In the above embodiment, the data having a predetermined data length is repeatedly and sequentially added. However, the application of this adding circuit to an optical pulse tester will be described as an example. The optical pulse tester measures the optical loss of the measured fiber, the position of a failure point, etc. from the received light level of the returning condition (backscattered light) of the light by injecting light into the measured fiber at a predetermined repetition period. Since the backscattered light returning from the fiber to be measured contains noise and the like, the data of the predetermined length are added and subjected to the averaging process.

In this optical pulse tester, the A / D converter 1
An O / E converter that receives the backscattered light and converts it into an electric signal corresponding to the received light level is provided in the front stage. Also, CPU5
Is the average value (averaging) of the data obtained by dividing the data that has been added multiple times in the adder circuit by the number of additions.
Perform processing.

As shown in FIG. 3 (g), in the O / E converter, backscattered light having a predetermined attenuation characteristic is received at each incident timing. By using this backscattered light as a predetermined data length, A / D conversion is performed by the A / D converter 1 for each of a plurality of points, and the addition processing is performed,
The CPU 5 can obtain the data after the addition of a plurality of times,
The CPU 5 divides this data by the number of additions to obtain the average value of the data, and can obtain a stable measurement value of the backscattered light.

By applying the adder circuit to the optical pulse tester as described above, high-speed add processing can be performed with a simple structure, and the cost can be reduced.

[0024]

According to the present invention, the data for addition processing is read from the dual port memory, and rewriting is possible if the time required for the addition processing after this read operation has passed by a predetermined bit unit. Therefore, high-speed addition processing can be performed with a simple configuration.
In particular, the number of adders and memories can be configured with the minimum number as compared with the conventional pipeline type adder circuit, an equivalent processing speed can be obtained, and further power saving, space saving, and low cost can be achieved. Can be realized.

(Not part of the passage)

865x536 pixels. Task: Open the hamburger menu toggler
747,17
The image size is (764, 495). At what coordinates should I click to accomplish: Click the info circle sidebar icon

[Brief description of drawings]

FIG. 1 is a block diagram showing an adder circuit of the present invention.

FIG. 2 is an internal configuration diagram of a dual port memory of the adder circuit.

FIG. 3 is a timing chart of the adder circuit.

FIG. 4 is a block diagram showing an adder circuit according to a conventional pipeline method.

FIG. 5 is a timing chart of the conventional adder circuit.

[Explanation of symbols]

1 ... A / D converter, 2 ... Adder, 3 ... Dual port memory, 3a ... Input terminal, 3b ... Output terminal, 4 ... Timing generator, 5 ... CPU.

Claims (1)

[Claims] 1. An adder (2) for repeatedly inputting data in a predetermined bit unit for each predetermined data length, adding together with the data of the other input terminal for each predetermined bit unit, and outputting the same. Data having a predetermined data length output from one of the input terminals (3a) can be freely written for each predetermined bit, and data stored from the other output terminal (3b) at any timing can be written for each predetermined bit. And a dual port memory (3) configured to be readable and supplying the other input terminal of the adder.